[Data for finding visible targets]

◇ ◇ ◇ ◇ ◇

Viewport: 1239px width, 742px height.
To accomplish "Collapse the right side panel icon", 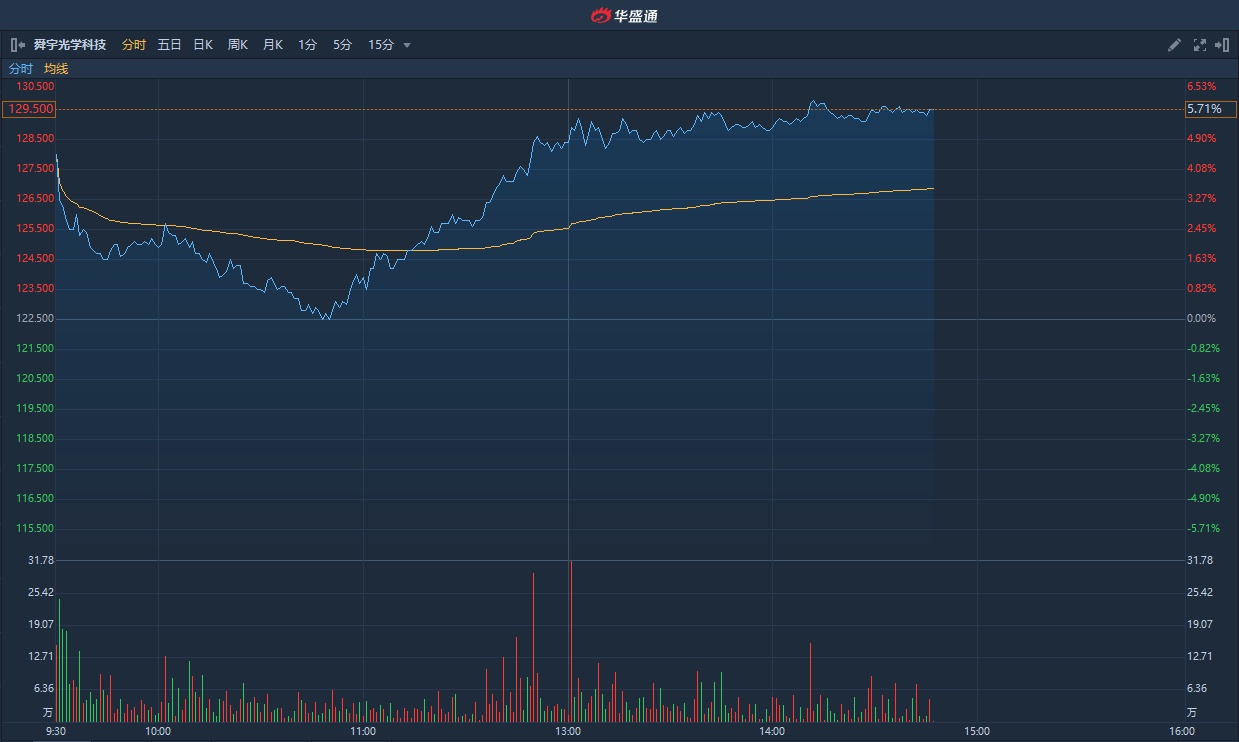I will 1221,45.
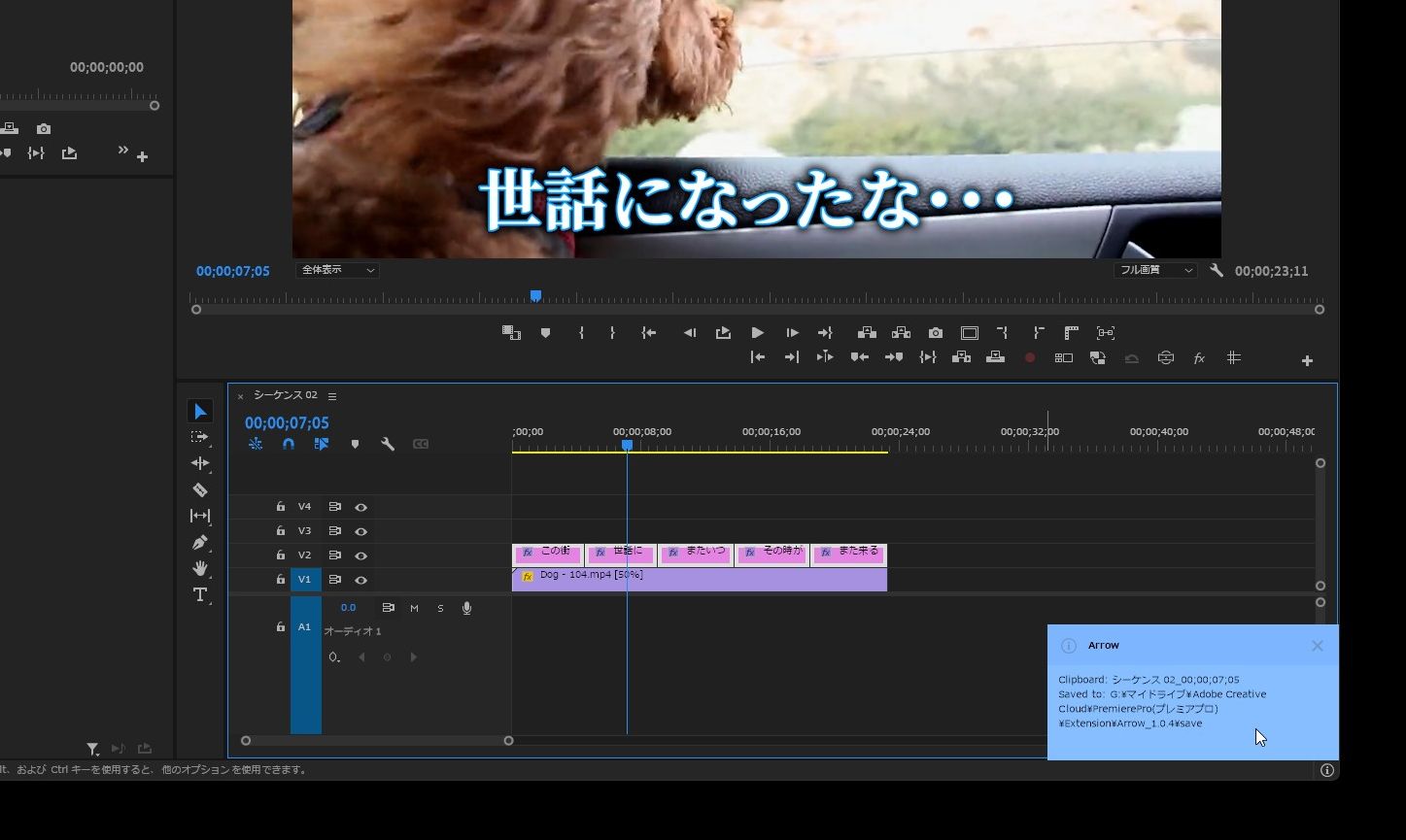Select the Selection tool at top of toolbar

pyautogui.click(x=199, y=410)
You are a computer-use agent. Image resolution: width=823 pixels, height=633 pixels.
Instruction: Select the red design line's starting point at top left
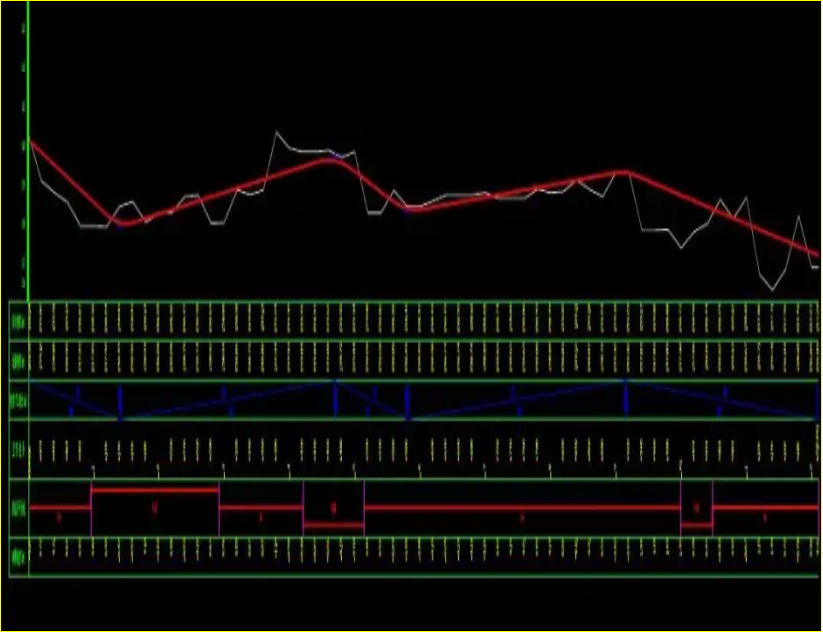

◇ ◇ ◇ ◇ ◇

# [Required work]
Recast the lines of the listing as a Markdown table with the columns "No." and "Line," starting at the line containing "You are a computer-use" and running through the end of the listing, skipping blank lines. Leave the pictures out of the answer.

# [Solution for this problem]
| No. | Line |
|---|---|
| 1 | You are a computer-use agent. Image resolution: width=823 pixels, height=633 pixels. |
| 2 | Instruction: Select the red design line's starting point at top left |